Exact reproduction of every entry is required.

Stored data:
────────

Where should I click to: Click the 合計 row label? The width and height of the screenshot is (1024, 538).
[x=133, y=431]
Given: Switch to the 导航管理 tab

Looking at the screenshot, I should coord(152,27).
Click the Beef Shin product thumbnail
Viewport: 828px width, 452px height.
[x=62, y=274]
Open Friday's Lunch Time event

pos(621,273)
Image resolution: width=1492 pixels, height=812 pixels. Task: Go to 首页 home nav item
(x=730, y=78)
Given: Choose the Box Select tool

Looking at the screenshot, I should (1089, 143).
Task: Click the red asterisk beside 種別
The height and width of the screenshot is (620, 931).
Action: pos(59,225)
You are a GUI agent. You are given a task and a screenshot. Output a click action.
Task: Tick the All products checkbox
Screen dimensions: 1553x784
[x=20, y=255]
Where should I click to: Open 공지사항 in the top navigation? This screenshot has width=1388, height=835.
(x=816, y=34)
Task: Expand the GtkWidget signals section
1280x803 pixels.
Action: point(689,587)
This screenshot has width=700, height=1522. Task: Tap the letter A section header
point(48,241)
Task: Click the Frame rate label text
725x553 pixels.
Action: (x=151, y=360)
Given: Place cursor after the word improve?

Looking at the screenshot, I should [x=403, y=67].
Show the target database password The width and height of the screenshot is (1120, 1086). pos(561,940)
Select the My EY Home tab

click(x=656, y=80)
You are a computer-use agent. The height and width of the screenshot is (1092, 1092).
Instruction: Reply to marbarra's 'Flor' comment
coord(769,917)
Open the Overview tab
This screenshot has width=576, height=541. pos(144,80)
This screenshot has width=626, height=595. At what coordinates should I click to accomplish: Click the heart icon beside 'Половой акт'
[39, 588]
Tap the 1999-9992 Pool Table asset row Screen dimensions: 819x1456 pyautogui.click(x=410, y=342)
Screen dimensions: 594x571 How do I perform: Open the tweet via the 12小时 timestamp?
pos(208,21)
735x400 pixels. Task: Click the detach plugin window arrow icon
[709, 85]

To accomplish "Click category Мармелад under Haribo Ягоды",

────────

TASK SOLUTION.
Where should I click to: Click the 合計 row label? The width and height of the screenshot is (1024, 538).
[x=133, y=431]
Given: Switch to the 导航管理 tab

Looking at the screenshot, I should coord(152,27).
Click the Beef Shin product thumbnail
Viewport: 828px width, 452px height.
[x=62, y=274]
Open Friday's Lunch Time event

pos(621,273)
Image resolution: width=1492 pixels, height=812 pixels. Task: Go to 首页 home nav item
(x=730, y=78)
Given: Choose the Box Select tool

Looking at the screenshot, I should (1089, 143).
Task: Click the red asterisk beside 種別
The height and width of the screenshot is (620, 931).
Action: pos(59,225)
You are a GUI agent. You are given a task and a screenshot. Output a click action.
Task: Tick the All products checkbox
Screen dimensions: 1553x784
[x=20, y=255]
Where should I click to: Open 공지사항 in the top navigation? This screenshot has width=1388, height=835.
(x=816, y=34)
Task: Expand the GtkWidget signals section
1280x803 pixels.
Action: point(689,587)
This screenshot has width=700, height=1522. Task: Tap the letter A section header
point(48,241)
Task: Click the Frame rate label text
725x553 pixels.
Action: (x=151, y=360)
Given: Place cursor after the word improve?

Looking at the screenshot, I should [x=403, y=67].
Show the target database password The width and height of the screenshot is (1120, 1086). pos(561,940)
Select the My EY Home tab

click(x=656, y=80)
You are a computer-use agent. The height and width of the screenshot is (1092, 1092).
Instruction: Reply to marbarra's 'Flor' comment
coord(769,917)
Open the Overview tab
This screenshot has width=576, height=541. pos(144,80)
This screenshot has width=626, height=595. At what coordinates should I click to accomplish: Click the heart icon beside 'Половой акт'
[39, 588]
Tap the 1999-9992 Pool Table asset row Screen dimensions: 819x1456 pyautogui.click(x=410, y=342)
Screen dimensions: 594x571 How do I perform: Open the tweet via the 12小时 timestamp?
pos(208,21)
735x400 pixels. Task: Click the detach plugin window arrow icon
[709, 85]

To accomplish "Click category Мармелад under Haribo Ягоды",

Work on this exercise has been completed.